Refom-a-Cons at their worst: Canadian tax dollars wasted and they even redact names to hide their identities.

Inside the $24-million, two-year federal plan to market Canadian oil

The Maple Leaf was plastered on the walls of subway stops in Washington, D.C., and it popped up in all sorts of American publications with messages like, “America’s Best Energy Partner,” and “Friends and Neighbors.”

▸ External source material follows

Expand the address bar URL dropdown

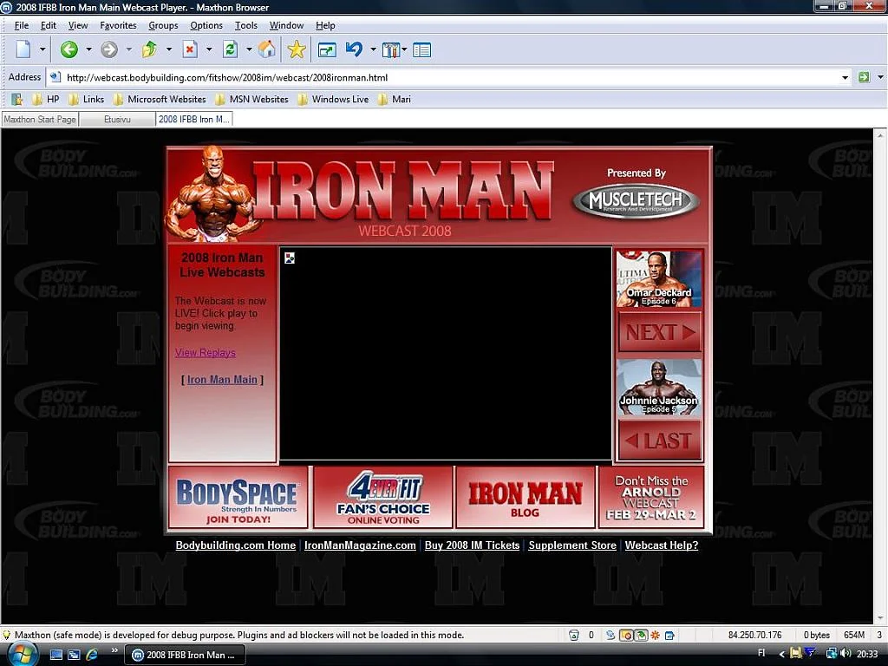point(845,77)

Documents obtained by The Canadian Press offer a peek into the careful strategic considerations and internal discussions behind the $1.6-million U.S. ad campaign launched in 2013. That blitz was followed up by a $24-million, two-year international program that wraps up this month.
 
The records, released under the Access to Information Act, reveal the websites to be shunned as advertising outlets; the Internet search words that would trigger a Canadian energy ad; the coveted locations for billboards in Washington, D.C.; the rejected proposals; and the U.S. ad salesman who swarmed to grab a slice of the publicity pie.
 
Throughout the two-year campaign, the Keystone pipeline issue remained unresolved. But that doesn’t mean it failed, defenders say. In fact, the ads didn’t mention Keystone. The original call for tenders spelled out the mission: to defend Canadian energy’s reputation against hostile groups and lawmakers threatening anti-oilsands measures in the U.S. and Europe.
 
One proposed weapon for fighting back: pop-up ads.
 
Someone whose name was blacked out proposed using so-called takeover or roadblock ads that would monopolize people’s computer screens: “If we’re going to do this right, we might as well go big.”